Duplicate these items line for line, leaving out the pictures.

↓↓↓

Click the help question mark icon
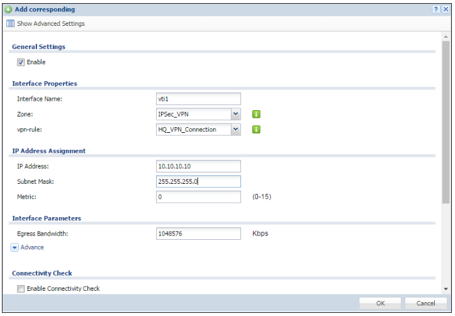 pyautogui.click(x=435, y=9)
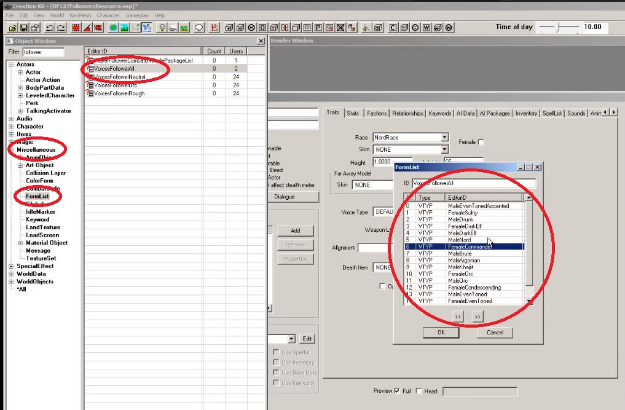
Task: Open the Race dropdown showing NordRace
Action: tap(444, 138)
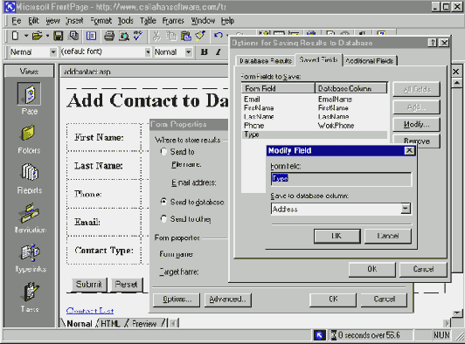
Task: Open the font name dropdown
Action: coord(148,52)
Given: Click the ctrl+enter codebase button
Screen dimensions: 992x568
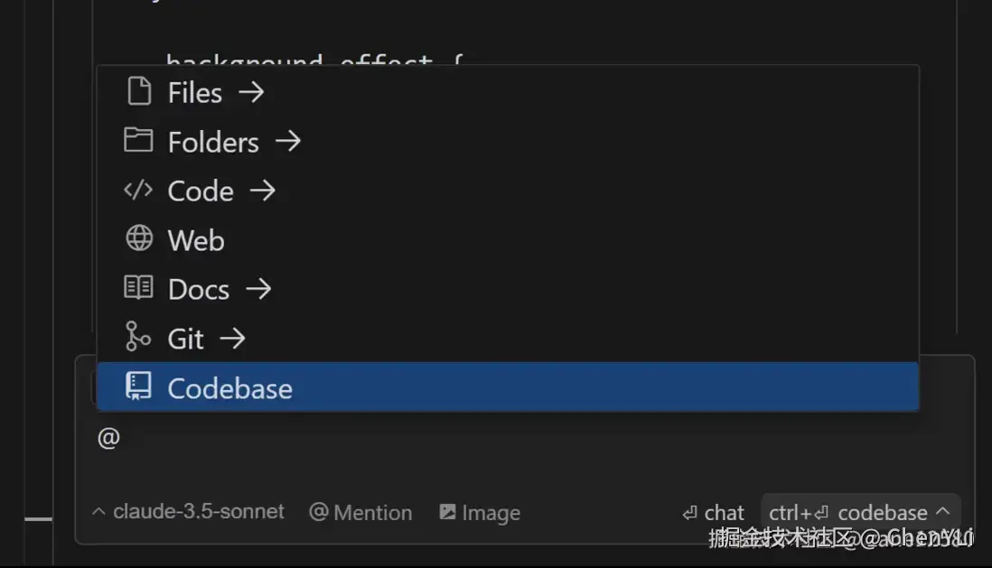Looking at the screenshot, I should (847, 512).
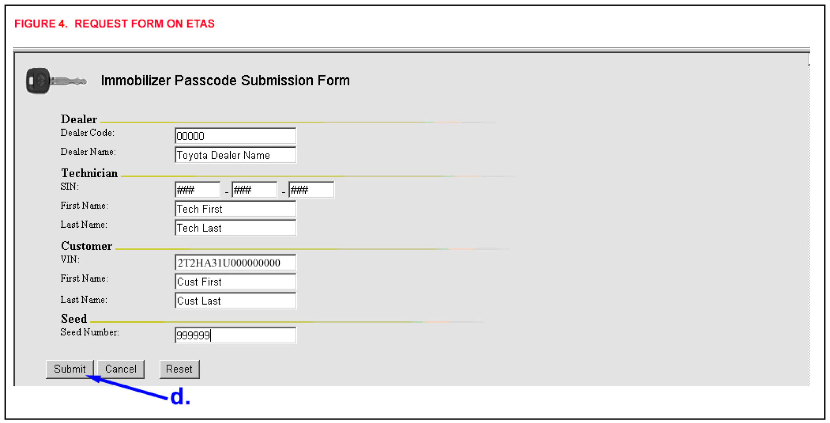Click the Customer section heading
The image size is (830, 423).
click(86, 246)
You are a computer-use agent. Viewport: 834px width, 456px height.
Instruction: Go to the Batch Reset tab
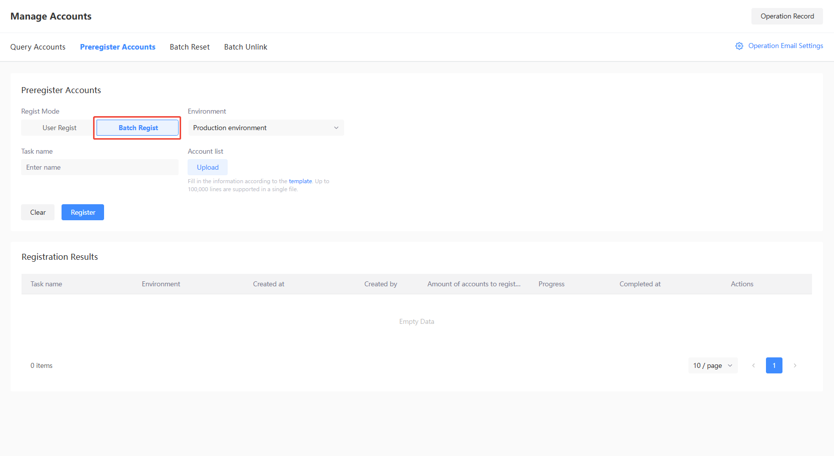coord(190,47)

↑↑↑

Result of this exercise —
Click the help question mark icon
 pyautogui.click(x=435, y=9)
Task: Open the Race dropdown showing NordRace
Action: tap(444, 138)
Task: Open the font name dropdown
Action: coord(148,52)
Given: Click the ctrl+enter codebase button
Screen dimensions: 992x568
Looking at the screenshot, I should (847, 512).
Click the Customer section heading
The image size is (830, 423).
click(86, 246)
You are a computer-use agent. Viewport: 834px width, 456px height.
Instruction: Go to the Batch Reset tab
coord(190,47)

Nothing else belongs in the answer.